Which is why I found this column, "Estate tax is a major issue," in the Dunkirk, NY Observer so curious. After waxing philosophical about death and taxes, the columnist writes, "Of the political candidates currently running for president, besides the incumbent, there was only one candidate who spoke of removal or lessening of the estate tax. If this gentleman withdraws from the political race as a leader of the free world, so be it. If he "in for the long haul" as he says, he'll have my vote and I'll encourage all those who have a disability or know of someone who has a disabled family member to vote for this candidate."

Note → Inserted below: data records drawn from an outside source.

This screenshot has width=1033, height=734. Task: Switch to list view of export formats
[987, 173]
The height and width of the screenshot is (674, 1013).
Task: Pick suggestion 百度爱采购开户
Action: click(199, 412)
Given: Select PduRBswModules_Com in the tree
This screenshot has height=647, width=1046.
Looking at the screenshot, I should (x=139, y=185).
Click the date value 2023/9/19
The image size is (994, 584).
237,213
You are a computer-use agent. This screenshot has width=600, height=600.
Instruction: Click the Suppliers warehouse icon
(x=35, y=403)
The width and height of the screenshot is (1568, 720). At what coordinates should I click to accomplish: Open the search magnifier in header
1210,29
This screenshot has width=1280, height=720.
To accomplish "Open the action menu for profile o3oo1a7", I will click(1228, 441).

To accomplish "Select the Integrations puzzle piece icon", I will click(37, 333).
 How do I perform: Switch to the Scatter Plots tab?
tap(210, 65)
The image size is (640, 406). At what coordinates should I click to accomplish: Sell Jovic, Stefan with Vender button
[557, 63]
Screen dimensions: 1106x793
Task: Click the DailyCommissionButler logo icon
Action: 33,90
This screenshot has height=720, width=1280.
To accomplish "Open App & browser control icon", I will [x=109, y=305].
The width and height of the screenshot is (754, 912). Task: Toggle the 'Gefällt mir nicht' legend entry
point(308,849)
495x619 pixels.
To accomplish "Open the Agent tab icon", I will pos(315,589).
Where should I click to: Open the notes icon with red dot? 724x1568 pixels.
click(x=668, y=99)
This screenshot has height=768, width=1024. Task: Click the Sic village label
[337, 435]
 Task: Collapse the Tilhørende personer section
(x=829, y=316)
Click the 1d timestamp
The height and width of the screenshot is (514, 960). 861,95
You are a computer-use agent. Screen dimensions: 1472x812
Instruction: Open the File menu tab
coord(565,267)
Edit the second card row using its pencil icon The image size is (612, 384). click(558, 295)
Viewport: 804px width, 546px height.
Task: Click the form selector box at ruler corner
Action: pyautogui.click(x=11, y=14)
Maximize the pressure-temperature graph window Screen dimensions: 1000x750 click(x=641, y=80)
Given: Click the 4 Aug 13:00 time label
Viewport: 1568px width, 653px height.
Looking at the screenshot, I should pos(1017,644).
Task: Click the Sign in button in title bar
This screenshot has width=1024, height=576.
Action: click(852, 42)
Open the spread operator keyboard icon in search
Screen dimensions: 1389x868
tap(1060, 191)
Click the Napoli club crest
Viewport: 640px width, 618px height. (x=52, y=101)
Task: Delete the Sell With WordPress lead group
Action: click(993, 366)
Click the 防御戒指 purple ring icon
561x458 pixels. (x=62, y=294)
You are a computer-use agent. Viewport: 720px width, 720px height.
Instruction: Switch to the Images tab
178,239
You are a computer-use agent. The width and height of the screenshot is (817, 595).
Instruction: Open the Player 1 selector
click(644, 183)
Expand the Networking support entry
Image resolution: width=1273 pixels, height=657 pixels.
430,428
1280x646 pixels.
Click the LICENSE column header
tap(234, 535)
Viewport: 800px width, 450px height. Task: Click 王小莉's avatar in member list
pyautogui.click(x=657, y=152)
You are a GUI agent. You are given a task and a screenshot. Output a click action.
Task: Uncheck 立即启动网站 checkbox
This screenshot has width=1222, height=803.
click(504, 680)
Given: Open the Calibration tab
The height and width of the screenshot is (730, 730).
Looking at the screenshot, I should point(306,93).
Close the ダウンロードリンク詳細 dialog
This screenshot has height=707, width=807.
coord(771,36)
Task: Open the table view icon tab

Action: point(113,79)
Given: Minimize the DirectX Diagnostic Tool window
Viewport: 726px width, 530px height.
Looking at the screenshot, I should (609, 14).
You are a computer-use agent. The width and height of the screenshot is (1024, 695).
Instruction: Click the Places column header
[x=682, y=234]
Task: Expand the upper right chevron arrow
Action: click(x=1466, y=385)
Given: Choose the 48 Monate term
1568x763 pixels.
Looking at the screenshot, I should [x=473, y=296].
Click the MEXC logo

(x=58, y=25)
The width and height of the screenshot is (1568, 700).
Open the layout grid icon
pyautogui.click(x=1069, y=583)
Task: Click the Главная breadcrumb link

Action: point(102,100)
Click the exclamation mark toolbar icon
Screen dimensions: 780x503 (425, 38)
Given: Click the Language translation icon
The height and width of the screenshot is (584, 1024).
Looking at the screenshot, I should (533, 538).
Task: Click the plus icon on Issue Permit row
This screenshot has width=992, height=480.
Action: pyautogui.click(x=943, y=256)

I hadn't heard of Dunkirk, NY, but reading this column I assumed that it was a wealthy suburb of New York - somewhere where the 0.1% live. But according to Wikipedia, "The median income for a household in the city was $28,313, and the median income for a family was $35,058. Males had a median income of $29,462 versus $21,682 for females. The per capita income for the city was $15,482. About 18.5% of families and 22.3% of the population were below the poverty line, including 38.0% of those under age 18 and 11.1% of those age 65 or over."
I doubt there is a single person in the city who would be subject to the federal estate tax. I doubt the letter writer even knows anyone who would be subject to it. And yet, it's a "major issue."
I find the politics of the estate tax odd. It's interesting how the rich segment of the Republicans have convinced the poor segment of the Republicans that the "death tax" is something that they should be concerned about, as much as they should about the economy, and jobs, and social services, and national security.
If you're interested in reading more about this political battle, I recommend you read Death by A Thousand Cuts: The Fight over Taxing Inherited Wealth, by Michael Graetz.